In non-online conversion paths (e.g. offline retail, call centers, etc) or
branding campaigns, many are measured using offline lift studies or brand lift
studies which take at least a couple months to show results.

2 - Not exactly. The prices would be driven up, meaning eventually Chase would
get less impressions for the same budget. If both you and I used to buy 1,000
impressions for $5 across 100,000 websites who had a total supply of 2,000
impressions, but then we limit our list of allowable websites to 5,000
websites that only have 1,200 impressions... prices will rise.

The impact is not apparent when only I change my bidding strategy, because
I'll buy 1,000 of the 1,200 impressions from the top tier websites, and you'll
get 200 from them and then 800 from the bottom tier. But once we both change
our bidding strategies, we're now both competing on the same 1,200
impressions. Prices will go up as we compete over them.
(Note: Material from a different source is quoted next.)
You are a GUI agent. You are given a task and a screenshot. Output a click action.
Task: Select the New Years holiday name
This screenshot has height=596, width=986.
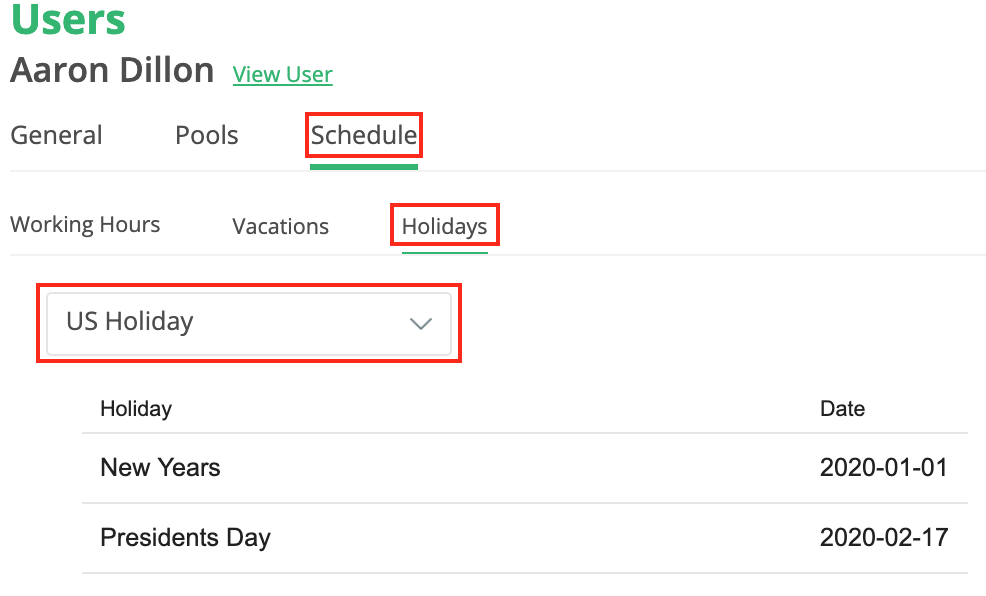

This is a simplistic auction, of course. In practice, the ad exchange values
different sites differently... but this is just to give a rough mental model
about how the increased competition on fewer sites will lead to increased
auction pressure thus driving prices up and volumes down for each advertiser.
The exchange and publisher will be happy, though.

------
ransom1538
The fix to online ad fraud is obvious: CPA (Cost per action). If a signup
occurs, then you pay for the ads. If a user pays for the service, then you pay
for the ads. It would align the incentives of the advertisers (people paying
for ads) and the ad networks (google). Currently it is the ad networks
incentive to use CPC and to hide fraud by not releasing traceable ids,
allowing clicks from bots/proxies/adsense holders and allowing ads on
unrelated content which cause accidental clicks. CPA would incentivize the
advertisers (people paying for ads) to commit the fraud by not reporting the
action. This would be easier to maintain since the people paying for ads is a
much smaller set. BUT - from my experience there would be almost no money in
this system for Google since most of their income is from fraud.

Disclosure: worked in ad tech.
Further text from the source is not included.